* _WHAT TO WORK ON_: Look for the word "gehört" in the entries and copy each line where it appears.
----
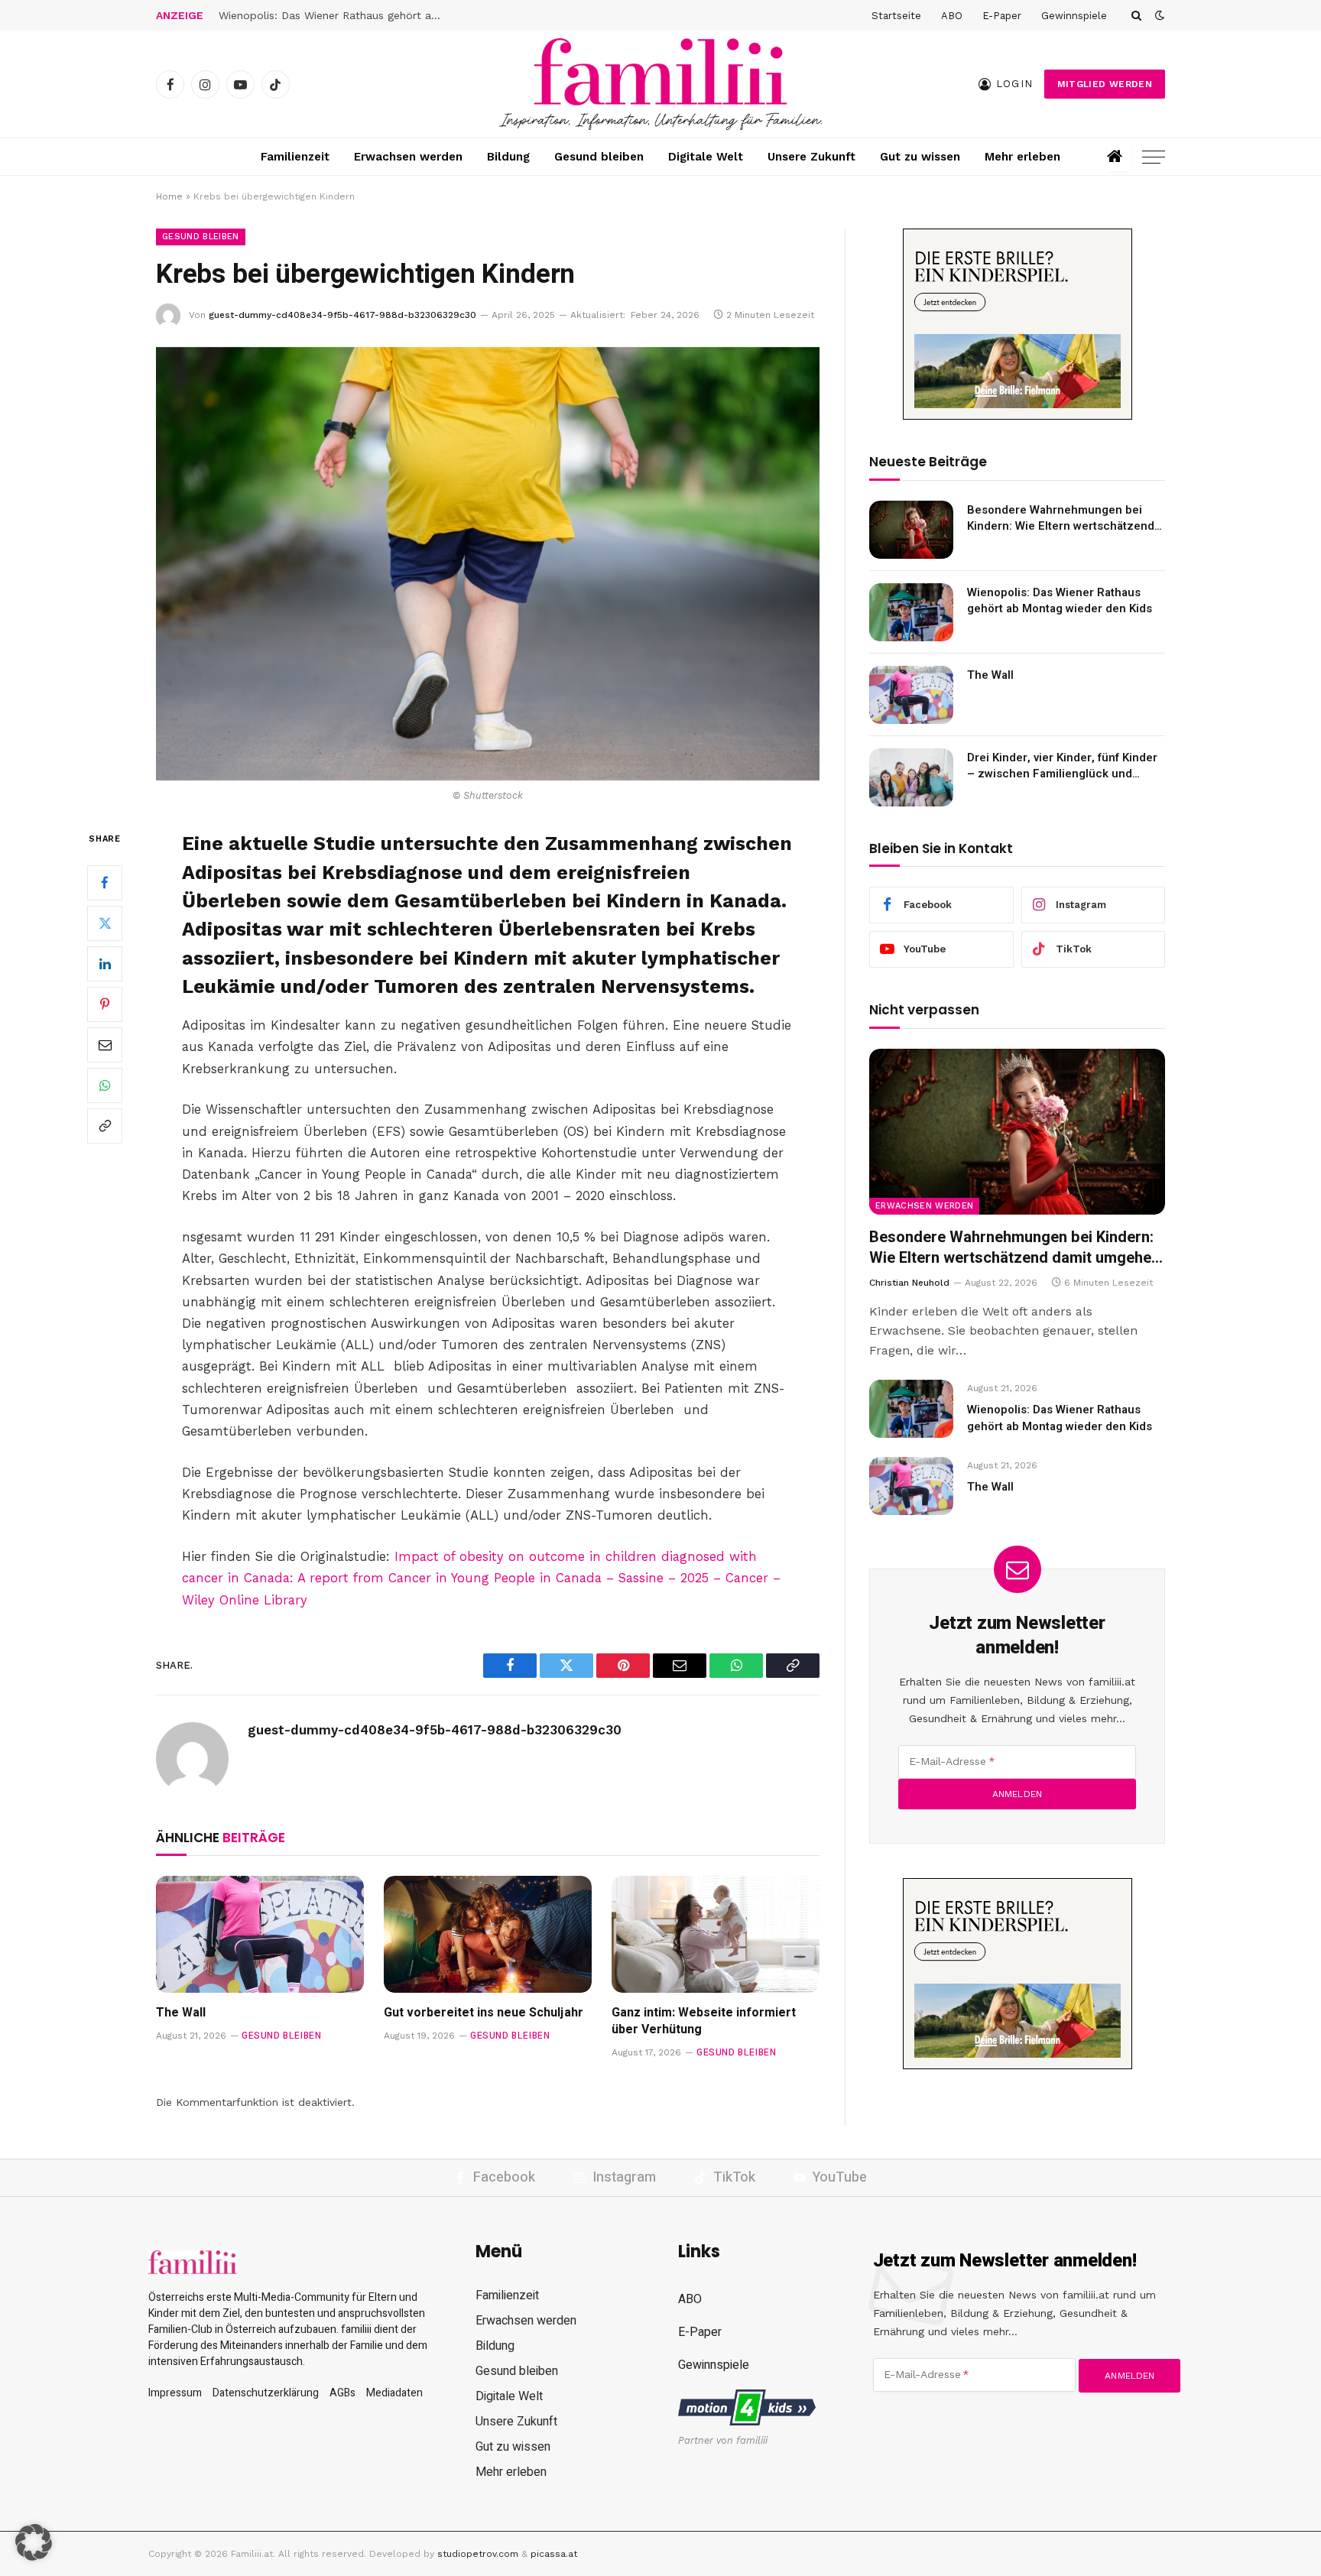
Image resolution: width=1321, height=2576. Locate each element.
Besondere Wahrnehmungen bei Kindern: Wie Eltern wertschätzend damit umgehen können (1060, 518)
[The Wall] (260, 1934)
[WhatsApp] (104, 1085)
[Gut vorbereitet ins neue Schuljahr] (488, 1934)
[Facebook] (104, 882)
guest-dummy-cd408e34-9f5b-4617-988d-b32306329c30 (342, 315)
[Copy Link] (104, 1126)
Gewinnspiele (1074, 15)
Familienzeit (295, 157)
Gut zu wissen (920, 157)
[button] (33, 2542)
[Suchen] (1136, 15)
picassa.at (554, 2553)
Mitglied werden (1104, 84)
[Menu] (1153, 157)
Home (169, 196)
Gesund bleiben (599, 157)
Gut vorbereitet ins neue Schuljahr (485, 2013)
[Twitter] (104, 923)
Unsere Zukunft (811, 157)
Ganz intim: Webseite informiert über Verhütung (704, 2022)
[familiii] (660, 84)
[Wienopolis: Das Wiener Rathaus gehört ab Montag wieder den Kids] (911, 612)
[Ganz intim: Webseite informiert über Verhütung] (716, 1934)
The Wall (241, 15)
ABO (951, 15)
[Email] (104, 1045)
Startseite (896, 15)
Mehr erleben (1022, 157)
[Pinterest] (104, 1004)
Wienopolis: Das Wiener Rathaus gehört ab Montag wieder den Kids (1059, 601)
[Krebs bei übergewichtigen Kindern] (488, 563)
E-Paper (1001, 15)
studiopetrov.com (477, 2553)
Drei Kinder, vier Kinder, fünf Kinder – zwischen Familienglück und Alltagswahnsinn (1062, 766)
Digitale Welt (705, 157)
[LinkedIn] (104, 963)
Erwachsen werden (408, 157)
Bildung (508, 157)
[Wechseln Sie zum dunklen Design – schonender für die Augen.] (1158, 15)
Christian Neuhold (909, 1282)
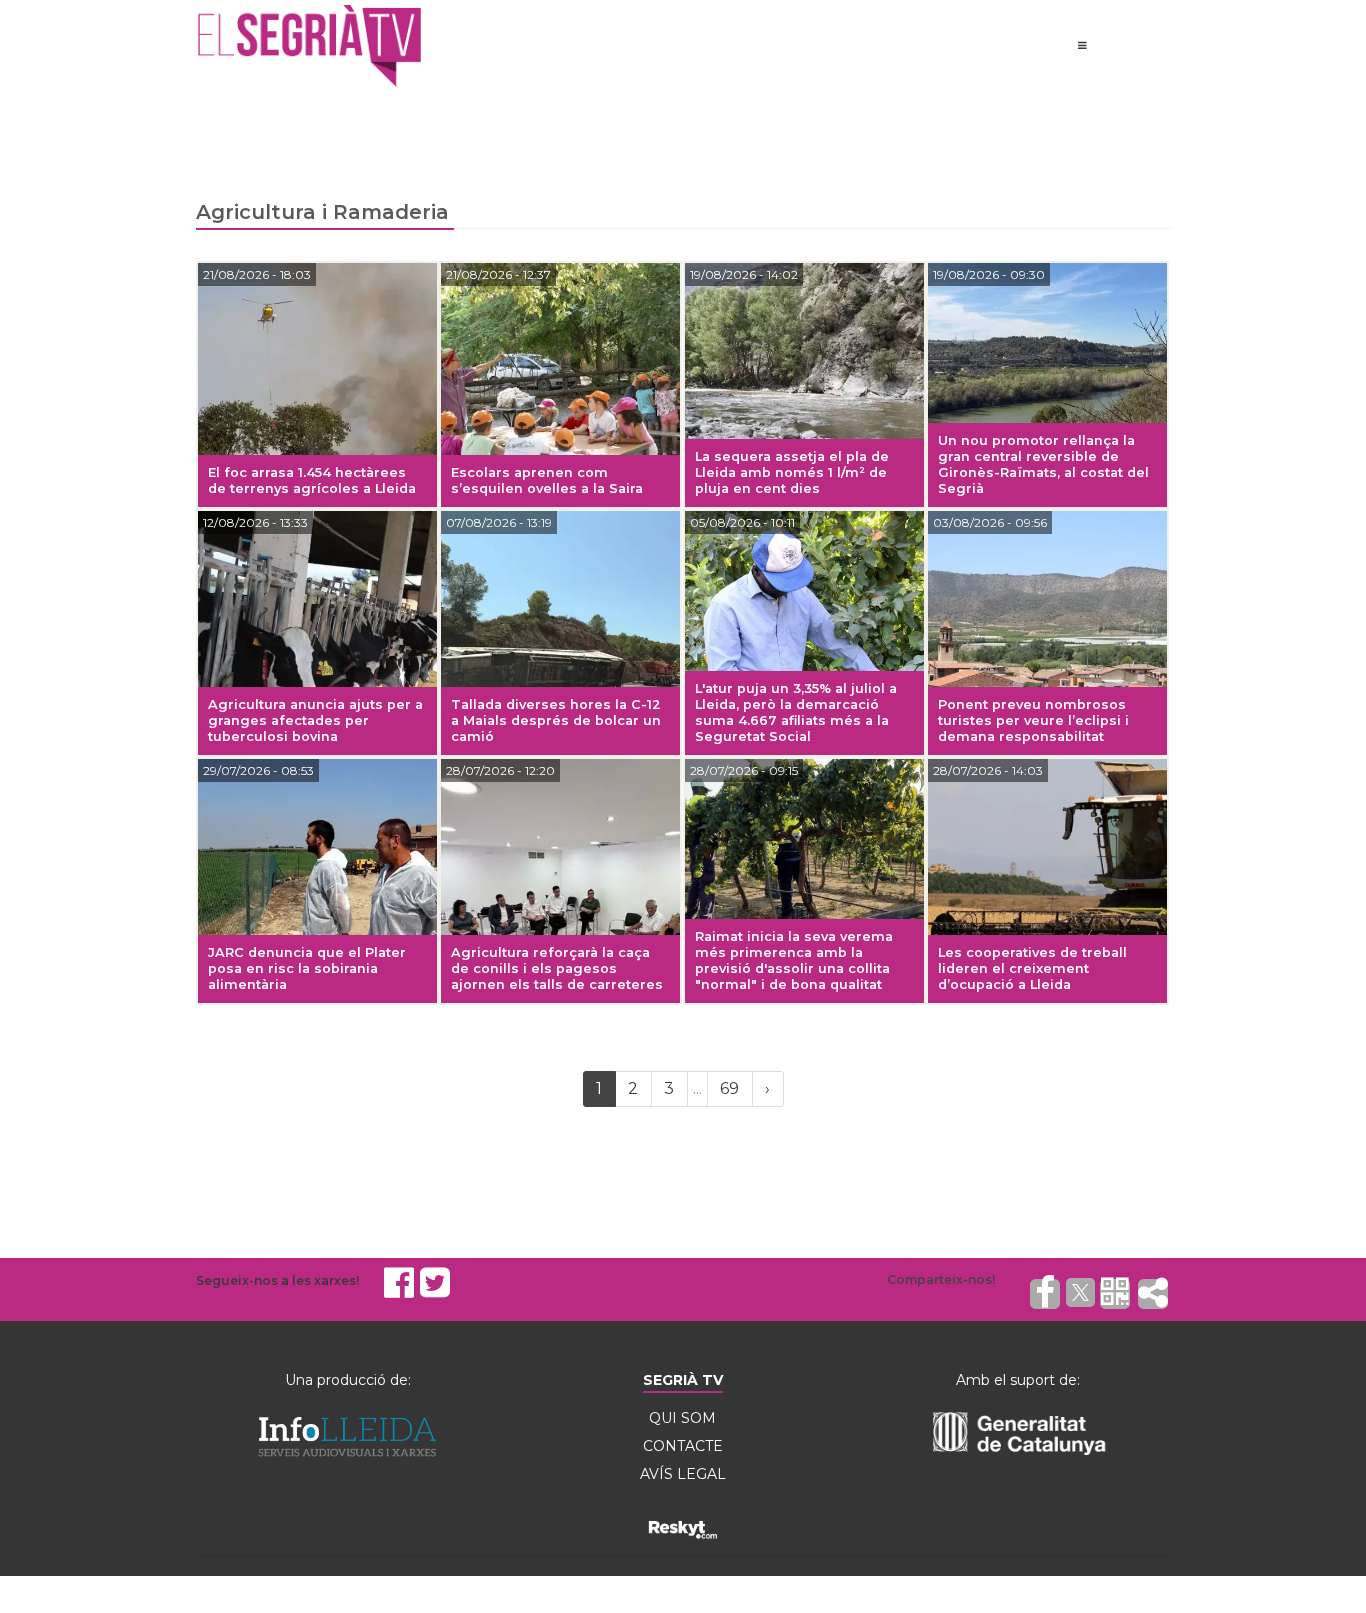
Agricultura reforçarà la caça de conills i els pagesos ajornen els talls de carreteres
----
* _EXERCISE OUTPUT_:
[Wienopolis: Das Wiener Rathaus gehört ab Montag wieder den Kids] (911, 612)
Wienopolis: Das Wiener Rathaus gehört ab Montag wieder den Kids (1059, 601)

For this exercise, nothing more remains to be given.